From the entries below, list each line with "Home".

*Data provided*.
__________

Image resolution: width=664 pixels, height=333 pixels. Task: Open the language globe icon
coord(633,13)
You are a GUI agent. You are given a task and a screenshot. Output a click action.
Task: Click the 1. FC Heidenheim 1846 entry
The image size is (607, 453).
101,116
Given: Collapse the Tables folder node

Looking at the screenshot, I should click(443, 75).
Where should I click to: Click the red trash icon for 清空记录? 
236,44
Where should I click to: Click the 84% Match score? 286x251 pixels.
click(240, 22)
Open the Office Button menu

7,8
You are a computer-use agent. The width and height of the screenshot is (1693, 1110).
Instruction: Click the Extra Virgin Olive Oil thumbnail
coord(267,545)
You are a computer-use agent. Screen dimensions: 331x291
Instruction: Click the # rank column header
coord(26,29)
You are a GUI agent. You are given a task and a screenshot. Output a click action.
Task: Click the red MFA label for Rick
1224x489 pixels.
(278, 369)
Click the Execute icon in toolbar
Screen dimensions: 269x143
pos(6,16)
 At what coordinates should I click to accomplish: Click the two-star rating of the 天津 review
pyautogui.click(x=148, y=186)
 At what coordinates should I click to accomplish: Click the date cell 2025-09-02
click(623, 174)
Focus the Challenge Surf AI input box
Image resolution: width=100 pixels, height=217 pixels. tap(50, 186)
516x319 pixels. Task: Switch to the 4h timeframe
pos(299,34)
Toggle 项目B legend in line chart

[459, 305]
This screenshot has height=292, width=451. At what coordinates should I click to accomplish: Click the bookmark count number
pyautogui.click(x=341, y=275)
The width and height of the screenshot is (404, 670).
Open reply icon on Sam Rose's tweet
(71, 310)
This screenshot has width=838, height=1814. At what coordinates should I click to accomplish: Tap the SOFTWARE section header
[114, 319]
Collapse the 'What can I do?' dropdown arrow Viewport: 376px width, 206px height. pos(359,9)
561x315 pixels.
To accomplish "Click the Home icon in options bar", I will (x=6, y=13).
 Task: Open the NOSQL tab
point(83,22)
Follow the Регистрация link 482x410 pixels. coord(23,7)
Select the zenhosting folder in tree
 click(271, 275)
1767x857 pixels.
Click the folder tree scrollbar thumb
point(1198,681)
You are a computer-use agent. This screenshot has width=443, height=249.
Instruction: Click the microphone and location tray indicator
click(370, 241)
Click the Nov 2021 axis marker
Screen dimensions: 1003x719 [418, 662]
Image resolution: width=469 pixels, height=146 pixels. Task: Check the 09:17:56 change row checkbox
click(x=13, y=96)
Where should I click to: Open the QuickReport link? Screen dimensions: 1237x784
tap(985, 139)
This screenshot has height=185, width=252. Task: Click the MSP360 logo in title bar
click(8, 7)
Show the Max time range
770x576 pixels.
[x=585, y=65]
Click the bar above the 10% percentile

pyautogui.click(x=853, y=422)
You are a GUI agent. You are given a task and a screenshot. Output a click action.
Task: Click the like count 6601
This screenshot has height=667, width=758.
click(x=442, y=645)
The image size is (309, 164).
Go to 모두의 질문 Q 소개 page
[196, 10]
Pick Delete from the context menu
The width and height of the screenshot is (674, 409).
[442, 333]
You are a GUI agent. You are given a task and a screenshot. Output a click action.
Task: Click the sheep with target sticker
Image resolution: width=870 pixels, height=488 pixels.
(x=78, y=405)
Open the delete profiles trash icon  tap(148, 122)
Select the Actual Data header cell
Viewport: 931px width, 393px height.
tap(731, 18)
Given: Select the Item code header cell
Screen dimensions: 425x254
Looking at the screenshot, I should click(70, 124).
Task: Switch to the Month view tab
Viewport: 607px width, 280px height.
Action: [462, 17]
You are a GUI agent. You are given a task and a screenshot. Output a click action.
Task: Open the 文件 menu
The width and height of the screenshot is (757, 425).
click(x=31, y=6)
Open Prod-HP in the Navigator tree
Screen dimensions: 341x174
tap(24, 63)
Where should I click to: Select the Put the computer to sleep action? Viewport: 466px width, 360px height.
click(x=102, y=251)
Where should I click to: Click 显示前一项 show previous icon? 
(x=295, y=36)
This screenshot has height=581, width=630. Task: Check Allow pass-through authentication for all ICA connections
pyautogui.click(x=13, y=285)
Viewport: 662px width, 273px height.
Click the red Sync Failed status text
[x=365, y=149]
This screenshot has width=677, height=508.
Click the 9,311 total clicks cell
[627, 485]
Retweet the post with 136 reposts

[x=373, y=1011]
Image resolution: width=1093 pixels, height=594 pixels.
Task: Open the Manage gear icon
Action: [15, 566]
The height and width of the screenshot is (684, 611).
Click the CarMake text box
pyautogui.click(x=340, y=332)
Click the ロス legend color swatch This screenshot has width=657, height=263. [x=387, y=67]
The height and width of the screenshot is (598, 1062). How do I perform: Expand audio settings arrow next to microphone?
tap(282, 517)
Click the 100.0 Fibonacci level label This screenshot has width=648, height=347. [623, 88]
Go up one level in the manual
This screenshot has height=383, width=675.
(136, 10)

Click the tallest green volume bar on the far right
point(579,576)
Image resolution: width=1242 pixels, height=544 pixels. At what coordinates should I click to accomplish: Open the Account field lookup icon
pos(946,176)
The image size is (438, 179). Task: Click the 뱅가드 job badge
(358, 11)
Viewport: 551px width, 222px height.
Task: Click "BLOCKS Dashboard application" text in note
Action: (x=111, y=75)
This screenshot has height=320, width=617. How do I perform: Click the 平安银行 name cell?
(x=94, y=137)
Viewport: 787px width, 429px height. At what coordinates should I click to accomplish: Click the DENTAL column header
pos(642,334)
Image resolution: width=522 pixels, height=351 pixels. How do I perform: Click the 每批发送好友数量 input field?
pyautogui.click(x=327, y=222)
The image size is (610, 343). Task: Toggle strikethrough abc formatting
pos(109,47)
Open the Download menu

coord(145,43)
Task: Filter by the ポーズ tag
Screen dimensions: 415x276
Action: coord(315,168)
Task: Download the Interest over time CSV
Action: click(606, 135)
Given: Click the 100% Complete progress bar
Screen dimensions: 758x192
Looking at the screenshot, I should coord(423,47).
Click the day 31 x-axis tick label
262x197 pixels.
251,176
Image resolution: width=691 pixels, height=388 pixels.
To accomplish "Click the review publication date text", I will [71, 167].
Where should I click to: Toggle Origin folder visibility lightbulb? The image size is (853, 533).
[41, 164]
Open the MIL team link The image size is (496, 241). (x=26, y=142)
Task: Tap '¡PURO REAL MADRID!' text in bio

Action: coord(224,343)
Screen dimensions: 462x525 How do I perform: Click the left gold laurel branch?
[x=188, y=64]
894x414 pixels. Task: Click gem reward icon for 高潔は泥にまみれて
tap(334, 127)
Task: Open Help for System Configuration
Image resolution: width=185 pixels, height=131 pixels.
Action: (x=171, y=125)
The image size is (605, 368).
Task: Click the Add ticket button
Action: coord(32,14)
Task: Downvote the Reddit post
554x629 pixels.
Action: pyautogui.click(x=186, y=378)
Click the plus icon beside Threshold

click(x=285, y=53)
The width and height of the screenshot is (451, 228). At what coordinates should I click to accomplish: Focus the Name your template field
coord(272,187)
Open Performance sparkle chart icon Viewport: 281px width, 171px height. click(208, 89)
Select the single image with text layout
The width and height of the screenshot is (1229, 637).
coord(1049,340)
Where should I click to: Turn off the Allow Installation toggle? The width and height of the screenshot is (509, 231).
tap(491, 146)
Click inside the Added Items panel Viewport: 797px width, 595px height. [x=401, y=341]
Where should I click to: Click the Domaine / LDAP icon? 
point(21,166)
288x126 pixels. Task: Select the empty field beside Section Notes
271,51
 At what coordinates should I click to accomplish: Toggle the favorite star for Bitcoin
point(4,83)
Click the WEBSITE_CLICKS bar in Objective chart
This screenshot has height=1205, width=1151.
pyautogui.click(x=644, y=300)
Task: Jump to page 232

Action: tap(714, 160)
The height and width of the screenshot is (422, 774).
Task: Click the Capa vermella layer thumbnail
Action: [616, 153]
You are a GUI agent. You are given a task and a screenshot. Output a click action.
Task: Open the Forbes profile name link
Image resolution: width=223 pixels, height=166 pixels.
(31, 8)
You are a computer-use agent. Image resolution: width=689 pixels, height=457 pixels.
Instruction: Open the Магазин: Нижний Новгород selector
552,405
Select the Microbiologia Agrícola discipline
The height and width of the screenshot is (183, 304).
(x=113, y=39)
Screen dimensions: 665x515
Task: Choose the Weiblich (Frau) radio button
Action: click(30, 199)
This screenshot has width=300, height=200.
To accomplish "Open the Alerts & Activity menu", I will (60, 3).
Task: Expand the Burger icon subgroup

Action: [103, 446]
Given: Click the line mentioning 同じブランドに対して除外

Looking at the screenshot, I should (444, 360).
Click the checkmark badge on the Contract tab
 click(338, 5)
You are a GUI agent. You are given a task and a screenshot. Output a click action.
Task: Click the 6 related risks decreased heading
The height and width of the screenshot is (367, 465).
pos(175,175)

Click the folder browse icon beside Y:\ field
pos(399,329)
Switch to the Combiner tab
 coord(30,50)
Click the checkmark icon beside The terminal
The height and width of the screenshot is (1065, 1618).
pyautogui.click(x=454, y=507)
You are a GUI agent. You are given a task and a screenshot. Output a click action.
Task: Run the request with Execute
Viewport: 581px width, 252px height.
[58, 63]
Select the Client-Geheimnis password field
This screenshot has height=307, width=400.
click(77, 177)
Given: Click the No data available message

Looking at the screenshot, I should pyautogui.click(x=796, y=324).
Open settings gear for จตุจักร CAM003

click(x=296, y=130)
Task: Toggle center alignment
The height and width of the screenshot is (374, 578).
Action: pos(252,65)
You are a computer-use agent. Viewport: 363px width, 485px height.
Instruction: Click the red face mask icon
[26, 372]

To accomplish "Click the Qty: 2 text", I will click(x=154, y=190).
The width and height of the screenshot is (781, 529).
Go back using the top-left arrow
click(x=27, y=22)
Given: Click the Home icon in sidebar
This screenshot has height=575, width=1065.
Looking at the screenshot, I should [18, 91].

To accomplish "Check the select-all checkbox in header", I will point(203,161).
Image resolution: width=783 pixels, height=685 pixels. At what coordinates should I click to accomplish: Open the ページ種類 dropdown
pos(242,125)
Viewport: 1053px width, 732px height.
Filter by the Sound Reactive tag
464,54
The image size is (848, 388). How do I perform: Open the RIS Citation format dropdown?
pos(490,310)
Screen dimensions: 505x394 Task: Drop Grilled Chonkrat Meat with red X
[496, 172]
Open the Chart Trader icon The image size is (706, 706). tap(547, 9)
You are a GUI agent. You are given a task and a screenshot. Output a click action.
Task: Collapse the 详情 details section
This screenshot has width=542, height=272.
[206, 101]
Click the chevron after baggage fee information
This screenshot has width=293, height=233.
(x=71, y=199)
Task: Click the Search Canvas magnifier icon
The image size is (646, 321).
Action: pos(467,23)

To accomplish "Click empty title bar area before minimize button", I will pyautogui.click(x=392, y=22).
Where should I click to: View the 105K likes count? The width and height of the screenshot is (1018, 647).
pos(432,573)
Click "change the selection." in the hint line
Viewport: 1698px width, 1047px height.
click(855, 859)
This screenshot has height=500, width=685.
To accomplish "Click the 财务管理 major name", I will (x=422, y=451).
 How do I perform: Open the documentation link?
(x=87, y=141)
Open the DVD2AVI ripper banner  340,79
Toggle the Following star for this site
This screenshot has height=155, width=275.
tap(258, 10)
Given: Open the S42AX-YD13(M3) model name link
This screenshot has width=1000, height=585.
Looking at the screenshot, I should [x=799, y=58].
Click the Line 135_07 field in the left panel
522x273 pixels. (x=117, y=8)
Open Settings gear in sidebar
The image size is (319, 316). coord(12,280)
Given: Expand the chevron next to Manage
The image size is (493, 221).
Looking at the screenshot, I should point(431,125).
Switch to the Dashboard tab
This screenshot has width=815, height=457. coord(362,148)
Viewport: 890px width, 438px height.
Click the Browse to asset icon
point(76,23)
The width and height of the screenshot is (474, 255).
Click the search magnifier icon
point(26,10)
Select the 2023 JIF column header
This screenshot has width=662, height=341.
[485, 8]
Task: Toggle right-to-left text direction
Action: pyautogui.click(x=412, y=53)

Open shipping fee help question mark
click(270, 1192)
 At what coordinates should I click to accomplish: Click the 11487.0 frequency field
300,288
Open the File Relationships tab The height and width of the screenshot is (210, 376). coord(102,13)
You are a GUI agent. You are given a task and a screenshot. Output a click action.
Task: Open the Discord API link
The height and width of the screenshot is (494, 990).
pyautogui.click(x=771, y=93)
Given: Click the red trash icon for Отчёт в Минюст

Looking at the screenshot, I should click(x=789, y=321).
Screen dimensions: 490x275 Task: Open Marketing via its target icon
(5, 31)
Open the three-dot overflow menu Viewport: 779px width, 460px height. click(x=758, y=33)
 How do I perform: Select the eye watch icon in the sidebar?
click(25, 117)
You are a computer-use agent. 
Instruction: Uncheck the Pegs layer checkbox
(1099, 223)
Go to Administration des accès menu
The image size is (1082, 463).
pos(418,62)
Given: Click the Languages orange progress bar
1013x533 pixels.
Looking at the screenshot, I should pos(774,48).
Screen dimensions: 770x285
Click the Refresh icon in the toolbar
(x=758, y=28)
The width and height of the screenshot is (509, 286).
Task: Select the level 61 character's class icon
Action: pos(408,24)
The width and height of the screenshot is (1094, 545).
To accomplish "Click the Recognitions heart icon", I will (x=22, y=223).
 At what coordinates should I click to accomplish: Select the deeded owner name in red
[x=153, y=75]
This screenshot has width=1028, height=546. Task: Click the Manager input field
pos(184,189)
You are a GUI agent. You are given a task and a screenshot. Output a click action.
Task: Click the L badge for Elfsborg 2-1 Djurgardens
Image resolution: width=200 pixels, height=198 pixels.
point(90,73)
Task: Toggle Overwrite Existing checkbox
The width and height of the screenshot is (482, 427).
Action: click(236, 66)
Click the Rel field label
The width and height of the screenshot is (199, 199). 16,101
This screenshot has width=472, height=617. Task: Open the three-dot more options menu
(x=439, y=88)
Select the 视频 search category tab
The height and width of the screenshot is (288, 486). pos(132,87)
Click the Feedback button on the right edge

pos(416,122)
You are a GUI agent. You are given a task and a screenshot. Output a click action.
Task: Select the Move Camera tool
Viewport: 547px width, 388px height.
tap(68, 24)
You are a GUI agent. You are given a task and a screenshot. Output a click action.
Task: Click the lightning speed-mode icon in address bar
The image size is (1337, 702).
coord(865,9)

__________

*Task answer*.
To accomplish "Click the Home icon in options bar", I will (x=6, y=13).
Given: Click the Home icon in sidebar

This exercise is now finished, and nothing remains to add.